LeetCode - Move Zeros - Day1 (1/1/2020)

Move Zeros

Question

Given an array nums, write a function to move all 0's to the end of it while maintaining the relative order of the non-zero elements.

Example:

Input: [0,1,0,3,12]
Output: [1,3,12,0,0]

Note:

  1. You must do this in-place without making a copy of the array.

2.Minimize the total number of operations.

Solution

The 2 requirement of the question are:

  1. Move all the 0's to the end of the array.

  2. All the non-zero elements must retain their original order.

Approach 1: Space Sub-optional

There are 4 steps to get the answer.

  1. Count the number of zeros.

  2. Create new array and put all the non-zero numbers retaining their original order.

  3. Add 0's n times (n is the number of zeros showing up on the original array.).

  4. Switch each elements of the original array with each elements of the new array.
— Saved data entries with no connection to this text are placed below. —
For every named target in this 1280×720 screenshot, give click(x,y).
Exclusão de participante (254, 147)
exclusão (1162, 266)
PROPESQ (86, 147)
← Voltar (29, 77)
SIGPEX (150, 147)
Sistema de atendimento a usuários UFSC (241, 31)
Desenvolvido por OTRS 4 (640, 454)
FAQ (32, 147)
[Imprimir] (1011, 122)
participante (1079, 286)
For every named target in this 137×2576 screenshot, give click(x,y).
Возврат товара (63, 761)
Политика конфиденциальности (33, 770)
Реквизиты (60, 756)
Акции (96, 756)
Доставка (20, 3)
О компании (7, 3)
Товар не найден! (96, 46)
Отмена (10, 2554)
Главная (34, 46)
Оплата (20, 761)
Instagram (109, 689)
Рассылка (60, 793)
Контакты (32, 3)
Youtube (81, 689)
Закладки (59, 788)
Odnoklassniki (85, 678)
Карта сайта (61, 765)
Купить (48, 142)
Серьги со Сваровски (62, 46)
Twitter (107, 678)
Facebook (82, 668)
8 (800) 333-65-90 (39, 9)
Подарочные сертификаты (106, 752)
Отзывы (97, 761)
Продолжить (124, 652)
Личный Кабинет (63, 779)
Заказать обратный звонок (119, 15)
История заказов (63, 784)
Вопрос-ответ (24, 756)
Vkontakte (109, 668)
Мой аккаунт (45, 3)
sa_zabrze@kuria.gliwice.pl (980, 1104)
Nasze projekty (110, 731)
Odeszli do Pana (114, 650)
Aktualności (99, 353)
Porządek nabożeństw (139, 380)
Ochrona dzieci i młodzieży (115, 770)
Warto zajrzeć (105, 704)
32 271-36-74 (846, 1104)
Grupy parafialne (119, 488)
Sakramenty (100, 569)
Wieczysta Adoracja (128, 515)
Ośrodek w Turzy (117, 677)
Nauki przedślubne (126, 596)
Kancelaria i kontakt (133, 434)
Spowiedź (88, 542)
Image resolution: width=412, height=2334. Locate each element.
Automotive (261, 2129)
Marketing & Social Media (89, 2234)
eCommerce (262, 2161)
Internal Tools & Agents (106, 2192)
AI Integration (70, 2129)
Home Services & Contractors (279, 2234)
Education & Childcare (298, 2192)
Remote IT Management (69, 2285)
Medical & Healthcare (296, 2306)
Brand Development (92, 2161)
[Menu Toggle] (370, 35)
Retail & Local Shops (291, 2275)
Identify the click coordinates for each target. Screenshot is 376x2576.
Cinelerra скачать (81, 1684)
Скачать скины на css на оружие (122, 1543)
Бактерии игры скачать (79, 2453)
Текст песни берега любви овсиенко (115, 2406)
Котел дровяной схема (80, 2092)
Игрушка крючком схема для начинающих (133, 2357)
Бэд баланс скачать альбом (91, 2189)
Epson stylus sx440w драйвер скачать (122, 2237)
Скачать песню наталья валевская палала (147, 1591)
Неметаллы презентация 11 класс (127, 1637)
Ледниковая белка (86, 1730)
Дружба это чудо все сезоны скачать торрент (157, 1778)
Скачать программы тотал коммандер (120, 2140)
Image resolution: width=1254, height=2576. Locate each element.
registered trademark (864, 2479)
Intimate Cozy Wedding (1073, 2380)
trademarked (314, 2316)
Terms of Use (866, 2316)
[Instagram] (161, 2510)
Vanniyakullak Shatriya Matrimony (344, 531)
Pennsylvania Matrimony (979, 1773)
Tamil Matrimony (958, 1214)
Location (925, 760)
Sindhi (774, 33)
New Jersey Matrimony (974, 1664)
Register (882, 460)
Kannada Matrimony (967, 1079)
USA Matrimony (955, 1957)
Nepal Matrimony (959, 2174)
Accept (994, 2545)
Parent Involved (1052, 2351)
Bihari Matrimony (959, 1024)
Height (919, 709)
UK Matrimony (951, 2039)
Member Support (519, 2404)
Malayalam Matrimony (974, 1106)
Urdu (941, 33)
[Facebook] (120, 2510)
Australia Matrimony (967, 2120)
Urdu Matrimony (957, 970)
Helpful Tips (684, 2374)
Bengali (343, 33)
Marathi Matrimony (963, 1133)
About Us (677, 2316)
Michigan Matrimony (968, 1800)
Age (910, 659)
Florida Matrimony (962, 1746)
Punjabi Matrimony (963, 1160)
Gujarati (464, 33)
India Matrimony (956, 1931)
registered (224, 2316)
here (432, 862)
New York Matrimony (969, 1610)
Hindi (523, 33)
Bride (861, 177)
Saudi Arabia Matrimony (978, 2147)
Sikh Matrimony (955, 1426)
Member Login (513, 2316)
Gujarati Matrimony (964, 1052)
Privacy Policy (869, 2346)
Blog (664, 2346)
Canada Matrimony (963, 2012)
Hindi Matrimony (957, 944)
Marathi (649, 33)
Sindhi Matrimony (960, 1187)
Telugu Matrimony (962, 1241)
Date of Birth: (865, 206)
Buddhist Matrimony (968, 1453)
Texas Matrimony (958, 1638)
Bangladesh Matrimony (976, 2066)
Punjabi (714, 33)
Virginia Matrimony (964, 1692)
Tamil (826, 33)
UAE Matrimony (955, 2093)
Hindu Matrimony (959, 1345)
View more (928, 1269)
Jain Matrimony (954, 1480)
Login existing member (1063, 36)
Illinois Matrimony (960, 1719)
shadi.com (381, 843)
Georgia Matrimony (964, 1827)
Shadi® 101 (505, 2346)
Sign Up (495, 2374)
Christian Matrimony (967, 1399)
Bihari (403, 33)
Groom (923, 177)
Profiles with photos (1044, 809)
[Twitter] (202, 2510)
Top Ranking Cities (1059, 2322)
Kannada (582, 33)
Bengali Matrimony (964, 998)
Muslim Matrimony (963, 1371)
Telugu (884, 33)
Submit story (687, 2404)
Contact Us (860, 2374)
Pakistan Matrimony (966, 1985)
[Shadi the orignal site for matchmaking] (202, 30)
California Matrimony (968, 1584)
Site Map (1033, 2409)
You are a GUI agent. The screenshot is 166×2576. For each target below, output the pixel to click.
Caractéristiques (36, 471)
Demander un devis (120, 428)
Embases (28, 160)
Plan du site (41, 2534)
public static void moveZeros(int[] nums) {
    int n = nums.length;

    // Count the zeros
    int numZeros = 0;
    for (int i = 0; i < n; i++) {
        if (nums[i] == 0) {
            numZeros++;
        }
    }

    // Make all the non-zero elements retain their original order.
    List<Integer> ans = new ArrayList<>();
    for (int i = 0; i < n; i++) {
        if (nums[i] != 0) {
            ans.add(nums[i]);
        }
    }

    while (numZeros > 0) {
        ans.add(0);
        numZeros--;
    }

    for (int i = 0; i < n; i++) {
        nums[i] = ans.get(i);
    }
}

Time Complexity

O(n) because we need to traverse all elements in the array to conduct each operations above.

Space Complexity

O(n) because we need to create new array which has the same size of the original array.

Approach 2: Space Optimal, Operation Sub-Optimal

Approach 1 is not a clever way, so we will think about the other approach which uses two pointer.

The two pointers are:

  1. Keep track the last index that the non-zero elements shows up.

  2. i that traverses all elements in the given array.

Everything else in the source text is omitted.